Assignment: Give again, word for word, each line below starting at the one that contains "[Click to share this post on Reddit]" and ending at the one that contains "Wipo patent veritabanı (40, 1670)".

(Recorded data)
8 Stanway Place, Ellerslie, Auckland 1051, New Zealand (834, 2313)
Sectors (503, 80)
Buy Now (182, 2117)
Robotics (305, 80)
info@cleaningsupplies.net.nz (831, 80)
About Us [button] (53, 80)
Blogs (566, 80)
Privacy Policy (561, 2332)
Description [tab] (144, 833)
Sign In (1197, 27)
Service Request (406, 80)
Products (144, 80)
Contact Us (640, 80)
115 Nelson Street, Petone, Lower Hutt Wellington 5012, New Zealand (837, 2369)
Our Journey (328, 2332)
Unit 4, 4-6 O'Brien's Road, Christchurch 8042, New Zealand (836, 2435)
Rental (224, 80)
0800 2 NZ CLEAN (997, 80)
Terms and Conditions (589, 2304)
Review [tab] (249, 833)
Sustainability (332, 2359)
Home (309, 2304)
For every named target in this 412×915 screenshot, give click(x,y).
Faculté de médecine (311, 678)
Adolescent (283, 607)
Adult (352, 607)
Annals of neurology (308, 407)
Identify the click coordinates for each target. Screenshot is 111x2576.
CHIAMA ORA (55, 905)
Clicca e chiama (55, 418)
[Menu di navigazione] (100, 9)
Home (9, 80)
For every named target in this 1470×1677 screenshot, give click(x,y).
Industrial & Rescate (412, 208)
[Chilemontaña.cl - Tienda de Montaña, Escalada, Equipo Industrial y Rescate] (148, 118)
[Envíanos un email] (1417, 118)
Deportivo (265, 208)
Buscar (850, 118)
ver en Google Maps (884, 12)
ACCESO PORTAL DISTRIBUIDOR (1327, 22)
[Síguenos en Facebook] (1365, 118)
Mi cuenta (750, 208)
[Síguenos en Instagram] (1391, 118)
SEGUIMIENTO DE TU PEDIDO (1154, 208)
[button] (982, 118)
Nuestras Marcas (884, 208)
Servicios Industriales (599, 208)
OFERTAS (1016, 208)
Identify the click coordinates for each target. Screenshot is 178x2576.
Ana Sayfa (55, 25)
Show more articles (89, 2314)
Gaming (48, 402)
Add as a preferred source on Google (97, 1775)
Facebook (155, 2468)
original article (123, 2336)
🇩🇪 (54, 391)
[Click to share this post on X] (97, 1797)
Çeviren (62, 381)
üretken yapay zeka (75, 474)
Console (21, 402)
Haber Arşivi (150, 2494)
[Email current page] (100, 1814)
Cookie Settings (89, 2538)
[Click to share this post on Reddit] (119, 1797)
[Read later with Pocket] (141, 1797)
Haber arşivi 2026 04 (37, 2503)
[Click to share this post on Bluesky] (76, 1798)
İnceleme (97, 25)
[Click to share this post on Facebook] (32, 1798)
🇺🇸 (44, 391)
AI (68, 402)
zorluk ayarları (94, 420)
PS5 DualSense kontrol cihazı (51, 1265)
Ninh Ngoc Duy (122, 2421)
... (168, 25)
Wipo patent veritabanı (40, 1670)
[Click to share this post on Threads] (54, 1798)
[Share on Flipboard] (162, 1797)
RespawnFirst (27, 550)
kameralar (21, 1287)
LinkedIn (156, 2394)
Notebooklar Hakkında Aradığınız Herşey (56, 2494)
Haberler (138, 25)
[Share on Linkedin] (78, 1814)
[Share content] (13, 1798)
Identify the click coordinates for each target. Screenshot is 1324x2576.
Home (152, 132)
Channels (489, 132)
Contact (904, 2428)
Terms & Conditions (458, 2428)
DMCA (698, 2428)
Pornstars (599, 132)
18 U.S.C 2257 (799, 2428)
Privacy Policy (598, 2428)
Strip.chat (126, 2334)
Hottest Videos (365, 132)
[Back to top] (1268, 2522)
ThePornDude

Solution:
[Click to share this post on Reddit] (119, 1797)
[Read later with Pocket] (141, 1797)
Haber arşivi 2026 04 (37, 2503)
[Click to share this post on Bluesky] (76, 1798)
İnceleme (97, 25)
[Click to share this post on Facebook] (32, 1798)
🇺🇸 (44, 391)
AI (68, 402)
zorluk ayarları (94, 420)
PS5 DualSense kontrol cihazı (51, 1265)
Ninh Ngoc Duy (122, 2421)
... (168, 25)
Wipo patent veritabanı (40, 1670)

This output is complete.